I'm a bit stuck on how to resolve this though. Afaik according to https://gravitational.com/gravity/docs/installation/ the pod network cidr should be set to 10.244.0.0/16

squat commented 4 years ago

Great work, these are exactly the logs we needed tob see. And this corroborates my suspicion that kilo was not finding ready nodes. This sounds exactly like the same issue we are having with micro k8s, where the cluster is being run with the --allocate-node-cidrs flag disabled https://github.com/squat/kilo/issues/53#issuecomment-621870397

squat commented 4 years ago

I'm trying to determine how gravity runs flannel but I can't find this in the documentation. In any case, this problem would indicate that flannel is not using k8s as it's backed, but rather etcd. This is the problem with the microk8s compatibility and means that we can't rely on the node resource to discover the pod subnet for the node. A workaround for compatibility with this flannel mode would be to have something (either an init container or a flannel-specific compatibility shim) read flannel's config file. Doing this via an init container, ie setting the node's pod cidr via a flag on the kg container, would be more generic and could help with other compatibilities in the future.
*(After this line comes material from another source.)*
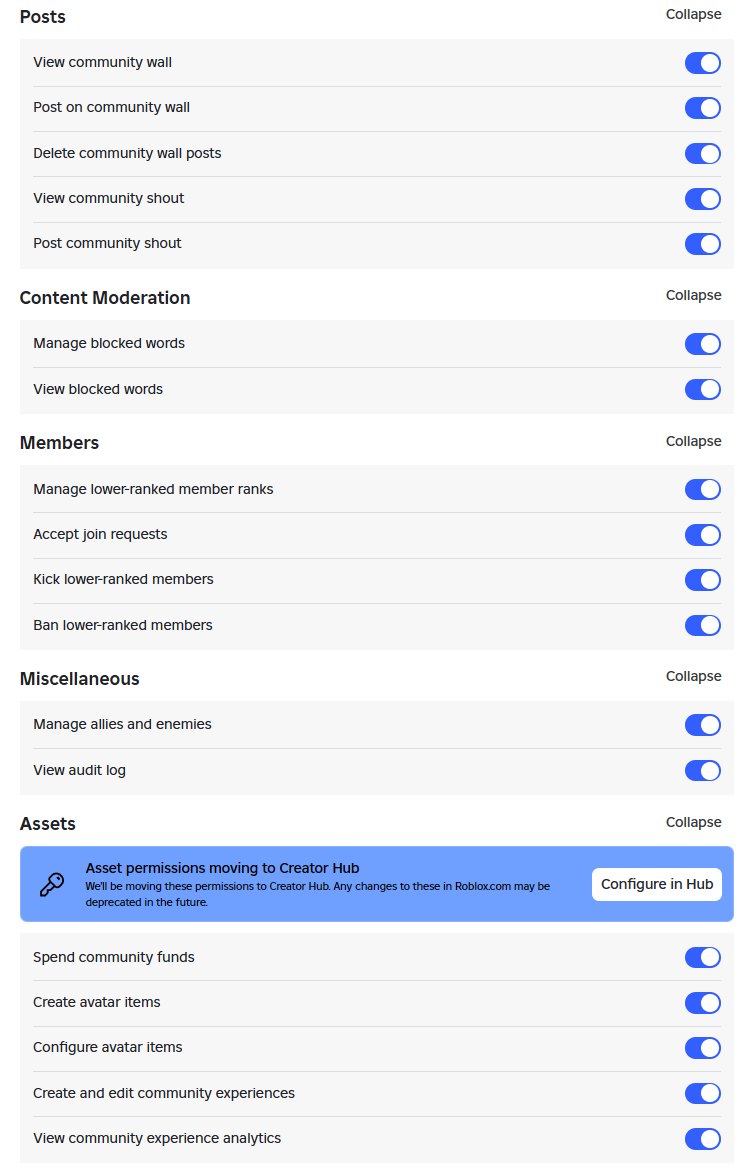The height and width of the screenshot is (1173, 756).
Task: Toggle Spend community funds permission
Action: [x=702, y=958]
eddiewang commented 4 years ago

Maybe this is relevant? https://gravitational.com/gravity/docs/requirements/

Gravity Clusters make high use of Etcd, both for the Kubernetes cluster and for the application's own bookkeeping with respect to e.g. deployed clusters' health and reachability. As a result, it is helpful to have a reliable, performance isolated disk.
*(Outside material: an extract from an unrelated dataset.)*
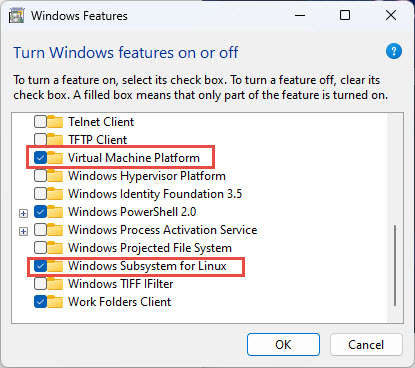Click the features list vertical scrollbar thumb
The image size is (415, 368).
(395, 265)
To achieve this, by default, Gravity looks for a disk mounted at /var/lib/gravity/planet/etcd. We recommend you mount a dedicated disk there, ext4 formatted with at least 50GiB of free space. A reasonably high performance SSD is preferred. On AWS, we recommend an io1 class EBS volume with at least 1500 provisioned IOPS.

If your Etcd disk is xvdf, you can have the following /etc/fstab entry to make sure it's mounted upon machine startup:

Very bottom. Although it isn't clear if they are using it for flannel. is there a way to check on my cluster?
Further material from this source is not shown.